人们看到语言,会自动搜索语言中关键字及其关联关系,然后分析含义,这就是大数据的理论依据,大数据模仿了人类对内容的感知。但是,这些都是感知层的技术,有些大模型是通过感知层直接对应内容,中间少了拟脑思维层。

关键问题来了,人类的思维是什么样子的,如果不知道人类思考的方式,怎么创造出模拟人类思考的计算模型,人类是用语言思考的吗?不是。

人类不是用语言思考的,每一个人可以自己做一下实验,人类思考是在概念信息及其关联关系中延展路径,概念信息是语言吗?不是,概念信息是独立的特定的信息,语言只是信息的描述方式,概念信息可以是一个词,也可以多个词,也可以是一段描述,但是,这些概念信息在思维的时候,不是语言,而是具备含义的信息元,人类思维的方式,是在具备独立概念的信息元及其关联关系中寻找有效的最优路径,输出的时候,才会转化为动作,语言属于动作的一种。

多元关联拟脑技术就是模仿人类思维的方式,通过定义信息元及其关联关系,创新的计算模型,专用于人工智能的拟脑思维层。

我文章中的计算模型的名字是“多元关联拟脑技术”,其中分为两大部分,多元关联拟脑模型部分及执行脑算法部分。

后面我会不定期地写一些关于我自己的发明文章,但是由于专利审查还悬着,而且最近事特别多,不能连续发,请谅解。

今天先从几个概念开始。

什么是信息元:

这个词是我先用的,也许有人用过,但是内涵定义及格式与我说的不一样。
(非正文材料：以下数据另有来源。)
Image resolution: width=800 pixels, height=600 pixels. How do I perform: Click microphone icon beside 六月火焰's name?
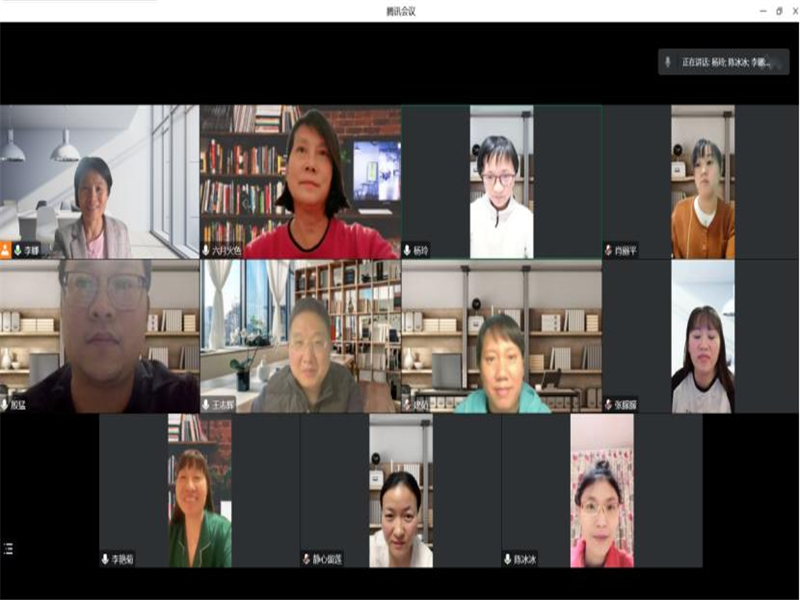point(206,250)
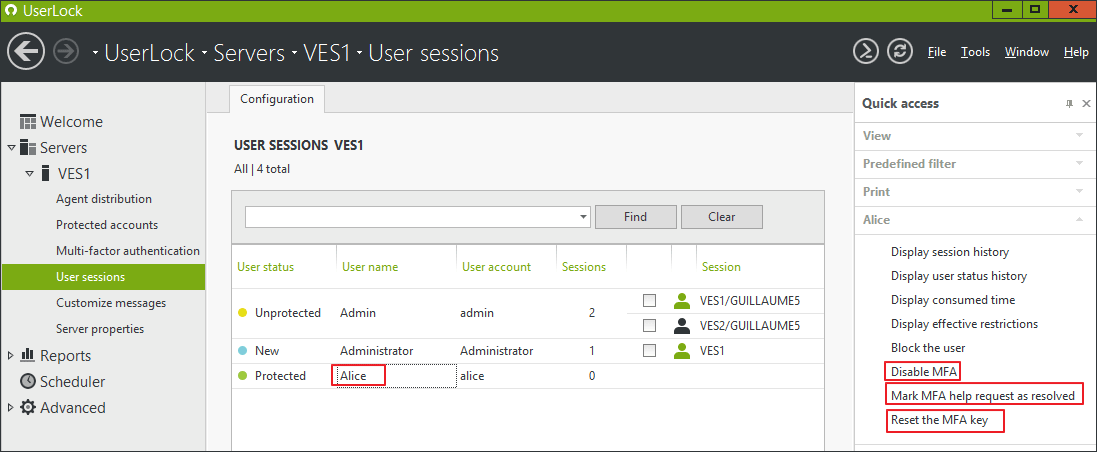1097x452 pixels.
Task: Check the VES1/GUILLAUME5 session checkbox
Action: (650, 300)
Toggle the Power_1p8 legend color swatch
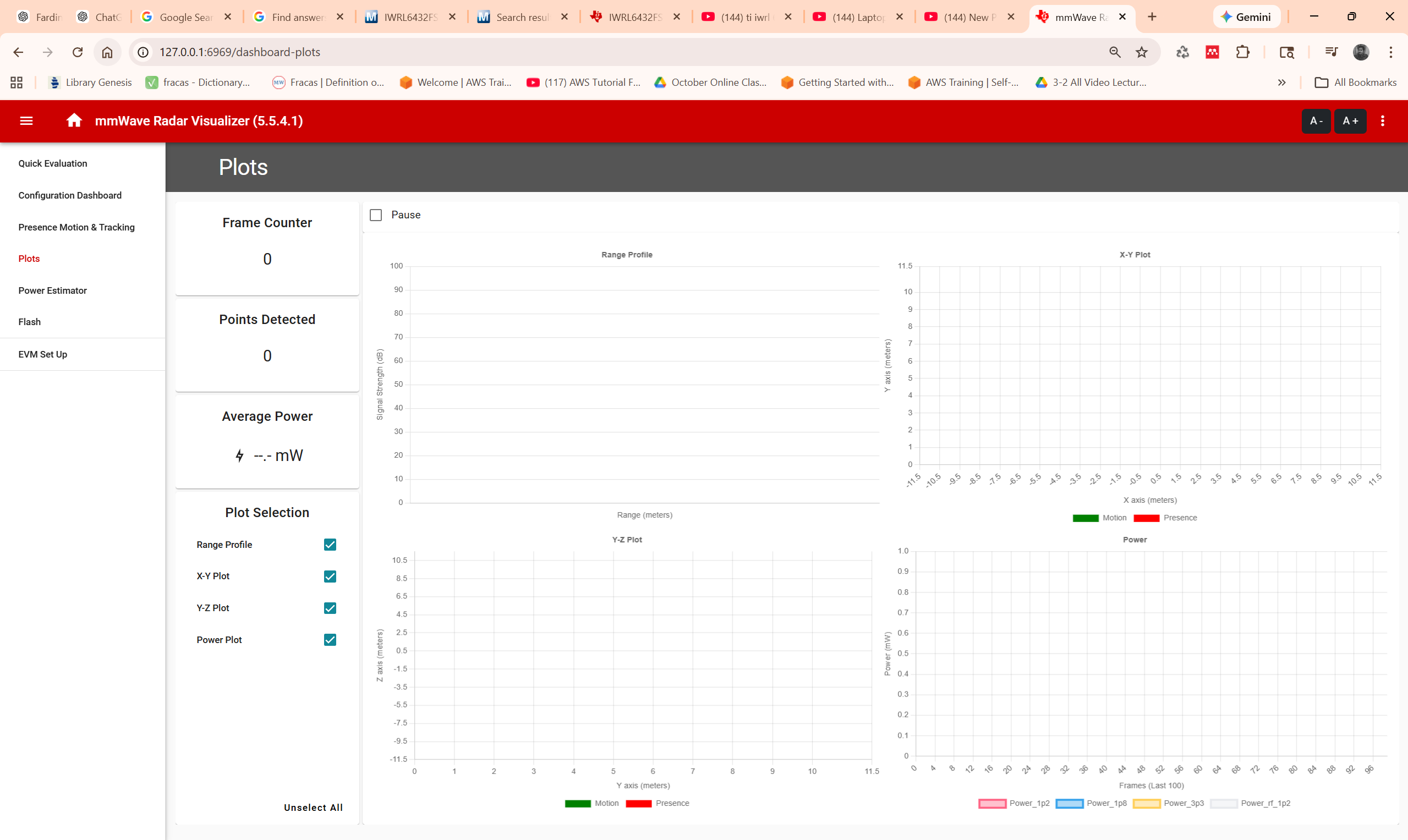This screenshot has height=840, width=1408. (x=1069, y=803)
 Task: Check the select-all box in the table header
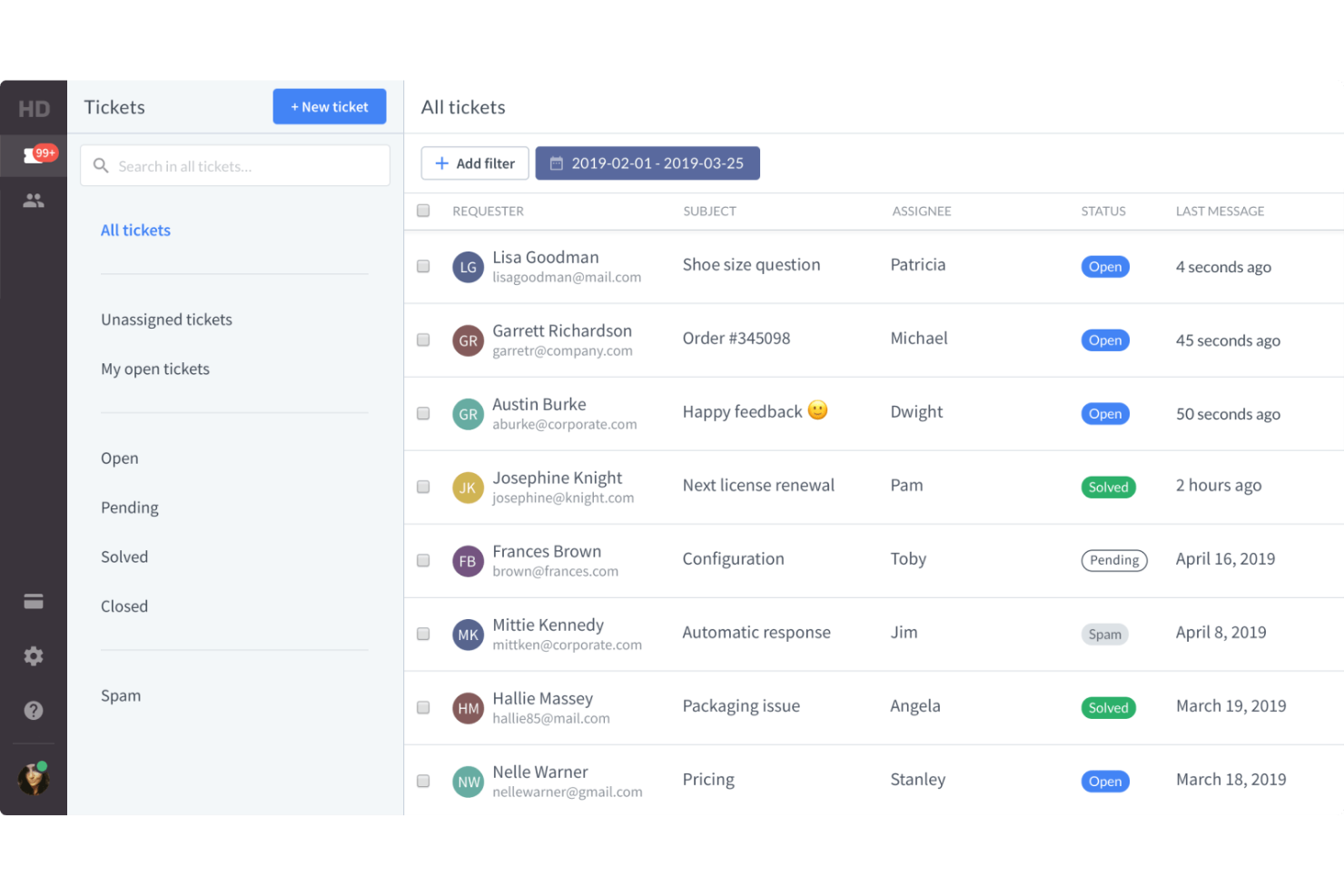[422, 210]
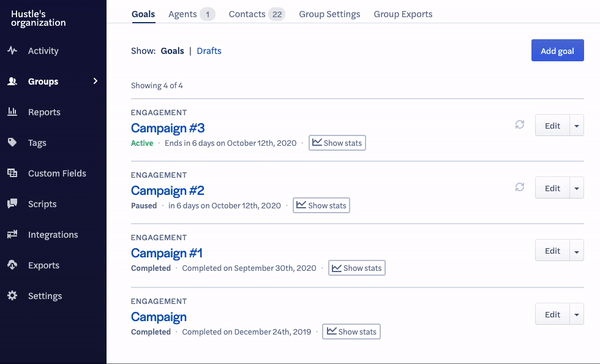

我们把当今人类所能实际涉及或者思维延伸涉及的概念,全部定义为信息元,实际涉及,例如你身边的具体事物,思维延伸,例如虚拟概念,方法及过程,乃至科学推导假想等。说明一点,信息元不是大数据中的关键字,虽然信息元创建需要关键字TAG组及关键字TAG关联模型辅助定义,但是,信息元不是关键字,更像是GPT中的内容对象,但是因为计算要求不同,所以又不同于内容对象,后期会写信息元格式及定义,以及在计算模型上参与计算的过程。

什么是相对关系:

多元关联顾名思义是研究关系问题的计算模型,举例说明,A与B有关联关系,B与C有关联关系,我们为这些关系建立三维向量定义,我们发现在ABC三者之间存在关联关系定义的向量,但是A与C之间,虽然通过向量转换可以计算A与C的向量关系,但是实际上A与C没有直接关系,ABC之间的关系就是相对关系。这是多元关联拟脑模型的一个关键概念。多元主要依据相对关系做思维计算,而绝对关系多用于统计归纳等抽象计算。

三维坐标系空间:

三维坐标系空间不是三维坐标系,是指在一个空间中有多个三维坐标系,且这些三维坐标系可以相互定义,那么,这些三维坐标系属于同一个三维坐标系空间。例如刚才的例子ABC分别以自身为原点建立三维坐标系,形成ABC三个三维坐标系,这三个坐标系因可相互定义,则属于同一个三维坐标系空间,为什么这样,因为多元计算模型的基础计算需要ABC的相对关系,且在这个模型中,ABC地位平等,都可以成为思维的发起点。同理,无法相互定义的三维坐标系,不属于同一个三维坐标系空间。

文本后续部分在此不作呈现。